An object reference is required for non-static fie

2020-03-25 06:59发布

问题:

This question already has answers here:
Closed 7 years ago.

Possible Duplicate:
An object reference is required for the non-static field, method, or property

I have a non-static field:

private IDictionary<string, string> _mappings = 
    new Dictionary<string, string>(StringComparer.InvariantCultureIgnoreCase)

that I wnat to use inside of a action like this:

public static string GetMimeType(string extension)
{
    //...
    return _mappings.TryGetValue(extension, out mime) ? 
        mime : "application/octet-stream";
}

The compiler is complaining:

An object reference is required for non-static field, method, or property in the return statement.

How can I reference this field?

回答1:

You cannot access instance members from static members so you have 2 choices.

  1. Make the method an instance method (remove the static keyword)
  2. Make the field a static (add the static keyword)

The one you choose will depend on whether the field should be shared across all instances or not.



回答2:

I think the compiler is pretty clear here: Your GetMimeType method is a static method, but the _mappings variable is not declared static (an non-static or instance field/variable).

If you want to use the mappings variable as it appears above do this:

private static IDictionary<string, string> _mappings = new Dictionary<string, string>(StringComparer.InvariantCultureIgnoreCase)

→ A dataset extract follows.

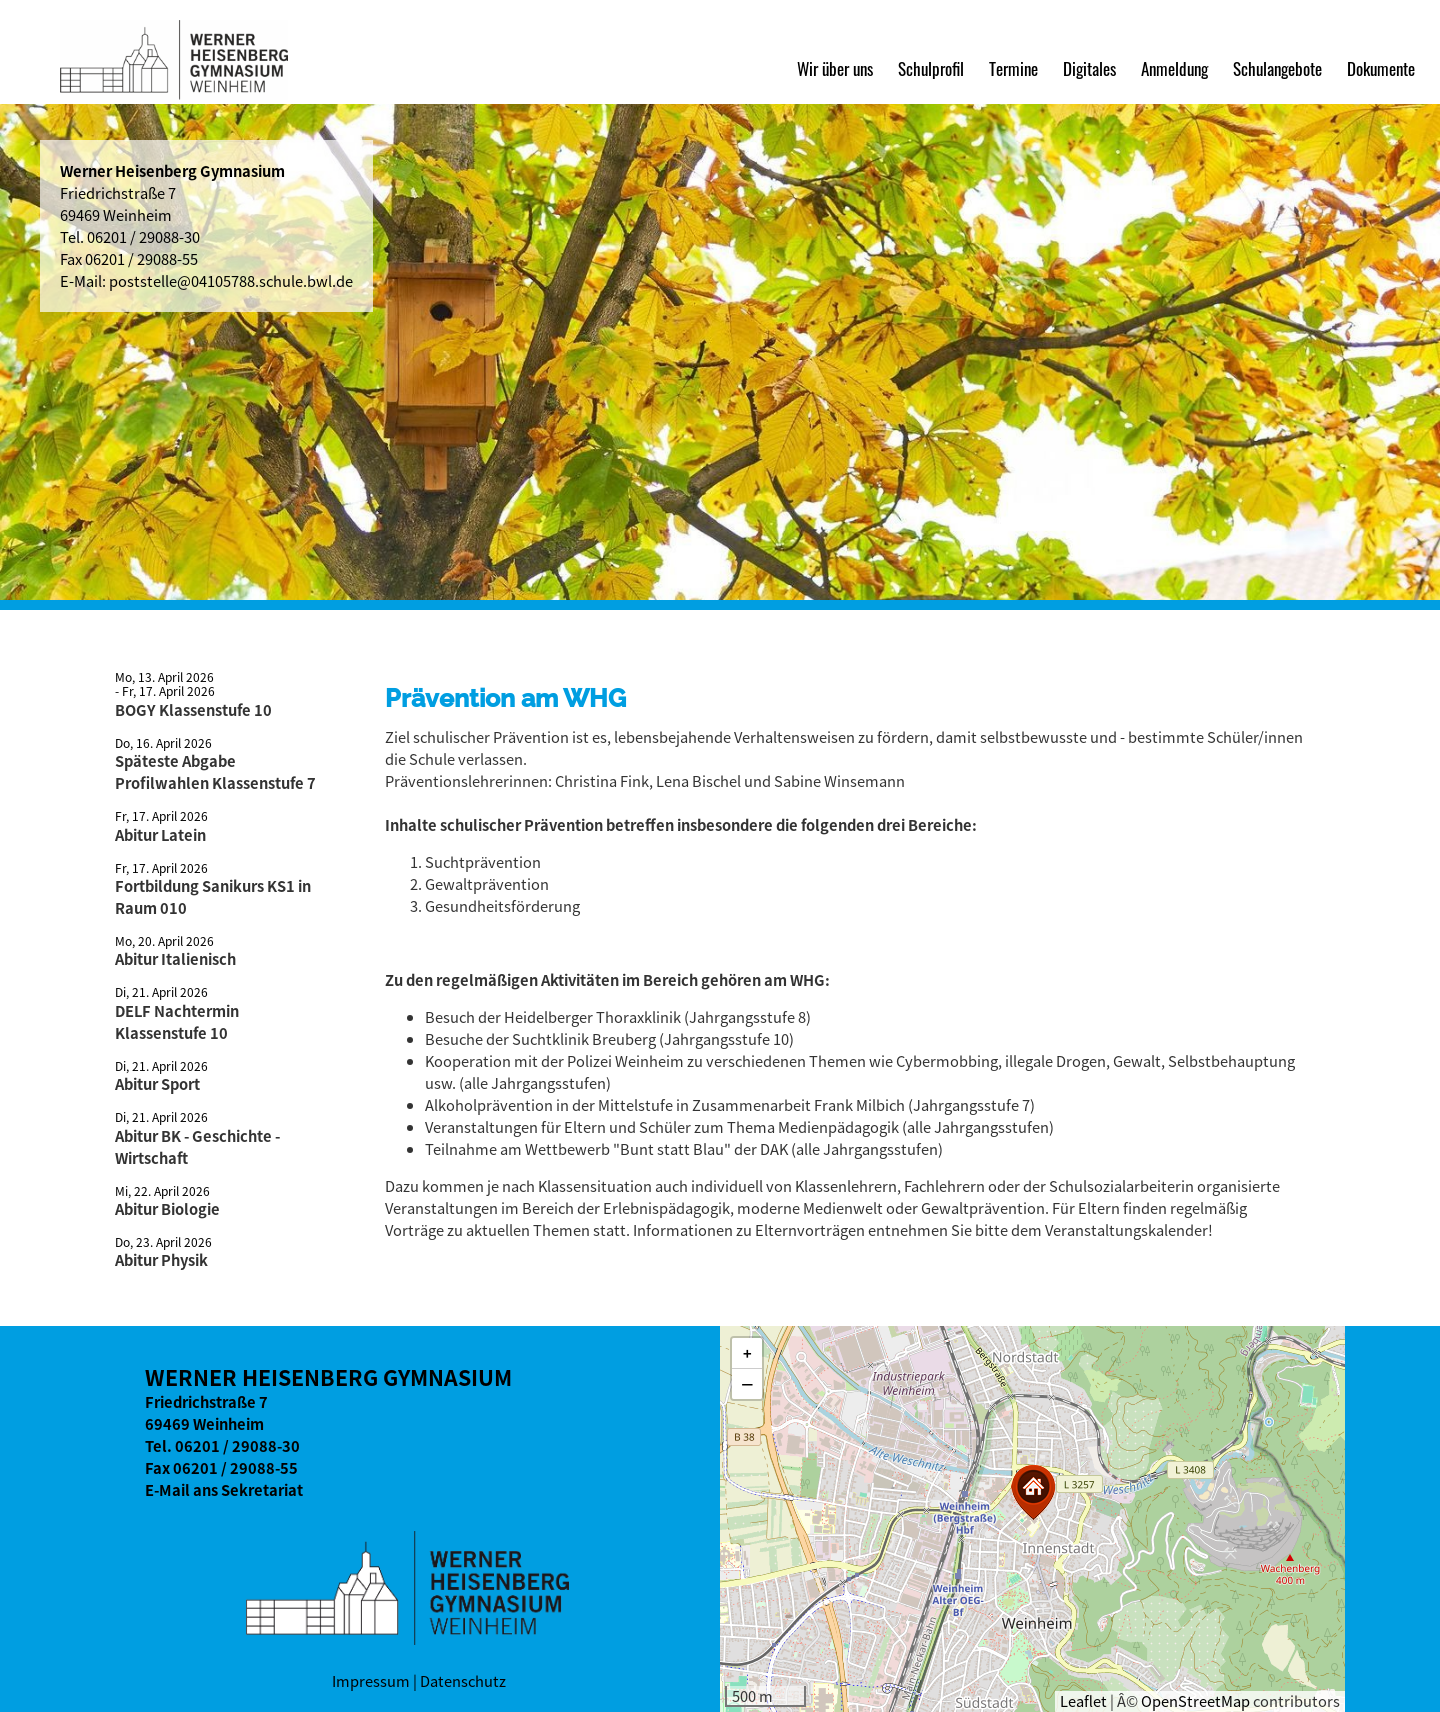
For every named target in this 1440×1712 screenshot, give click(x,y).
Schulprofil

Edit: As the commenter pointed out below, you must be careful that this is actually the behavior you want. A static member means all instances will share this same mappings variable and can overwrite the data present. If you want one mappings variable per class, then you should change your method to an instance method (by removing the static keyword), as noted in the answer above.



回答3:

If you just want a dictionary of values that is populated once and never modified after that, a thing you could do would be make the dictionary static and populate it in a static constructor.